* **Work order**
Which lines run from the one containing "This screenshot has height=1266, width=2185." through the end of the material? Reproduce them exactly.

* **Input for this task**
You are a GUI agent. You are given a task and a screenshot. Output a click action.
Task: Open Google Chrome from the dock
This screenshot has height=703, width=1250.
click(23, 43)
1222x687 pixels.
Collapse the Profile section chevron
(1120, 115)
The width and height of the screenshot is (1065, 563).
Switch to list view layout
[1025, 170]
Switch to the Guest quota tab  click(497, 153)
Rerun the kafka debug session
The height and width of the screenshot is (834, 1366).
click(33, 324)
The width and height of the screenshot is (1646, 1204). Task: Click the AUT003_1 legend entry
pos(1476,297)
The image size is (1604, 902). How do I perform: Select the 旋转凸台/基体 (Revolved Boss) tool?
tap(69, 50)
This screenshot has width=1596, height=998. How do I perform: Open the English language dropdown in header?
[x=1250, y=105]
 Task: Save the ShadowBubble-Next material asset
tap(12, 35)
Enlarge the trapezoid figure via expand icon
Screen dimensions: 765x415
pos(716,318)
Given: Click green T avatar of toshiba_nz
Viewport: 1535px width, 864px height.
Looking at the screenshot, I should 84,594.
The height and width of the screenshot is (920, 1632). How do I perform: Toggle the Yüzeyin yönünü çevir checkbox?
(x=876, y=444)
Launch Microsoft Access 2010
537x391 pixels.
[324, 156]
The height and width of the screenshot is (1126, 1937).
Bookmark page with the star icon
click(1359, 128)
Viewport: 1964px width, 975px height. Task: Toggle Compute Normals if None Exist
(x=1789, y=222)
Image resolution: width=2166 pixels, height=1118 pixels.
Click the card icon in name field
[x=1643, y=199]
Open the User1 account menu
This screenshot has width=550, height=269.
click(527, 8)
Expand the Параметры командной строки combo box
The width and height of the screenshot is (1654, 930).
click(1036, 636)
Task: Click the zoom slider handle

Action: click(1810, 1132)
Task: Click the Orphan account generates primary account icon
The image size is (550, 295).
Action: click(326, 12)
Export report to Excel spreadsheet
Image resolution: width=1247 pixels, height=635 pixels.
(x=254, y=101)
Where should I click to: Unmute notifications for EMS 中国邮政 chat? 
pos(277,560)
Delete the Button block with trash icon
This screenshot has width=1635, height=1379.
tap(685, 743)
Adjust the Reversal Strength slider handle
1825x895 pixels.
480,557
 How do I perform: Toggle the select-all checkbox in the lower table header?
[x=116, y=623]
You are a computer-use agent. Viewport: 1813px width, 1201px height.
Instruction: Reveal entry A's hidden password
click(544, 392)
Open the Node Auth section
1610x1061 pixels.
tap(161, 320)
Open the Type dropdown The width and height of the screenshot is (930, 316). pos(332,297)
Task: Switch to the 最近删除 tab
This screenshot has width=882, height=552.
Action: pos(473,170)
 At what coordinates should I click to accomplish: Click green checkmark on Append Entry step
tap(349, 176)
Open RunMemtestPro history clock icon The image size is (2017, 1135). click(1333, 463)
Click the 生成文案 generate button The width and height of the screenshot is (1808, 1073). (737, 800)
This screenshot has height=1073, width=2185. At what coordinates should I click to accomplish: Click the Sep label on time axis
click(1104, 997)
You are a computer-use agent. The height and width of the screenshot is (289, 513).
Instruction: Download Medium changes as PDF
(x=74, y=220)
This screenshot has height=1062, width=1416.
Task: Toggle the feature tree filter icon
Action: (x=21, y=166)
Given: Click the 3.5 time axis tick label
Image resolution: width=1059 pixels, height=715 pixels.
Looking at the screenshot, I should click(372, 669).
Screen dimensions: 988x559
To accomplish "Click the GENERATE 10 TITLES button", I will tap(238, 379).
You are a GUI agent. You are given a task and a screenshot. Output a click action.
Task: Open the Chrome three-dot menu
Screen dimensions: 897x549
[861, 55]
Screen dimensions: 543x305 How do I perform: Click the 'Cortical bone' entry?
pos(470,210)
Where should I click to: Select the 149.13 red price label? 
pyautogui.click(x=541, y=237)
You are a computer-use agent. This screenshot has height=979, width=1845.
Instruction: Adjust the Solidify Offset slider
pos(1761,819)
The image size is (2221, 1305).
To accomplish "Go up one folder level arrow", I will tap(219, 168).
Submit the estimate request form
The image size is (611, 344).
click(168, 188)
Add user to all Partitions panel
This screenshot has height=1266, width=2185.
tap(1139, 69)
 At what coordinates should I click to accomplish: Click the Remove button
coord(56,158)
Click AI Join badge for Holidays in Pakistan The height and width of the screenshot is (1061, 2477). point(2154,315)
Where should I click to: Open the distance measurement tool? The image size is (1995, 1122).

* **Expected answer**
This screenshot has height=1266, width=2185.
tap(1139, 69)
 At what coordinates should I click to accomplish: Click the Remove button
coord(56,158)
Click AI Join badge for Holidays in Pakistan The height and width of the screenshot is (1061, 2477). point(2154,315)
Where should I click to: Open the distance measurement tool? The image size is (1995, 1122).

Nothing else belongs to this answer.